The downstream effects of pretrial detention on case outcomes are documented in a substantial empirical literature. Defendants detained pretrial are substantially more likely to plead guilty (because the alternative is continuing detention pending trial), more likely to receive longer sentences when convicted, more likely to lose employment during the detention period, more likely to lose housing during the detention period, and more likely to lose custody of children during the detention period. Megan Stevenson's research at the University of Virginia has documented that pretrial detention itself has substantial effects on subsequent re-offending and labor-market outcomes that operate independently of the underlying criminal-conduct-predictors that drove the detention decision.
The reform of the pretrial-release framework has been the subject of substantial recent legislative activity. New Jersey adopted a comprehensive bail-reform framework in 2017 that substantially eliminated cash bail and substituted a risk-assessment-based framework. New York adopted partial reforms in 2019. Illinois adopted the SAFE-T Act in 2021 that eliminated cash bail statewide. The cumulative effect of the state-level reforms has been to substantially reduce the pretrial-detained populations in the reform-active states. The platform's framing treats pretrial detention as one of the principal modern operational mechanisms by which the racial-disparate operation of the criminal-justice system produces cumulative downstream effects on the defendants subject to it.
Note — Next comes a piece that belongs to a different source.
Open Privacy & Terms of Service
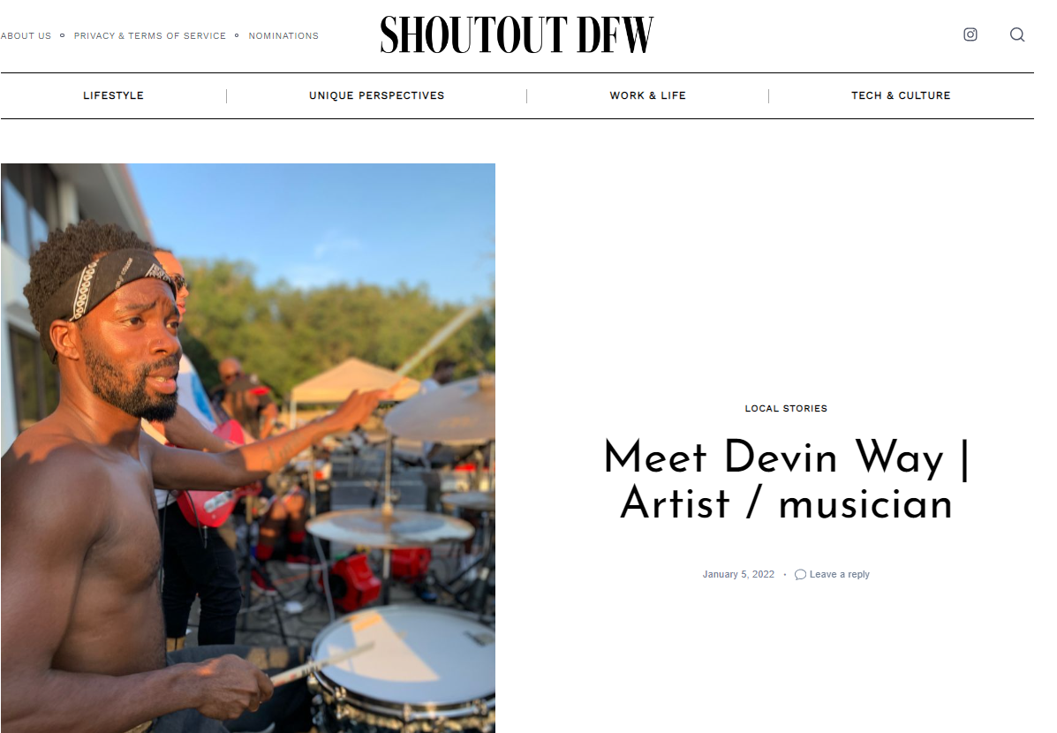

The Illinois SAFE-T Act (Safety, Accountability, Fairness, and Equity-Today Act), enacted in 2021 and taking effect in 2023, is the principal recent state-level comprehensive pretrial-release reform. The Act eliminated cash bail statewide, established detention-eligibility criteria for specified categories of offenses, and modified the pretrial-release framework in ways intended to address the documented racial-disparate operation of the previous framework. The Act's operational implementation has produced documented reductions in the Illinois pretrial-detained population and documented changes in the racial composition of the affected population. The Act's constitutionality was upheld by the Illinois Supreme Court in 2023.
The New Jersey, New York, New Mexico, and California pretrial-release reform measures of the 2017-2023 period have produced documented effects on the pretrial-detained populations in the reform-active states. The cumulative effect across the reform-active states has been a documented reduction in the pretrial-detained population without documented increases in failure-to-appear rates or pretrial re-arrest rates relative to the pre-reform baselines. The empirical evidence supports the proposition that the pre-reform pretrial-detention framework had been operationally over-broad relative to the underlying flight-risk and danger-to-community criteria that the framework was nominally designed to address. The platform's framing treats the contemporary pretrial-release reform trajectory as one of the principal indicators of the operational scope for reducing the cumulative effects of the late-twentieth-century pretrial-detention expansion.
Bail Reform Act of 1984, Pub. L. No. 98-473, tit. II, 98 Stat. 1976. Prison Policy Initiative, ``Mass Incarceration: The Whole Pie 2024``. See Bryan Stevenson, ``Just Mercy`` (Spiegel & Grau, 2014).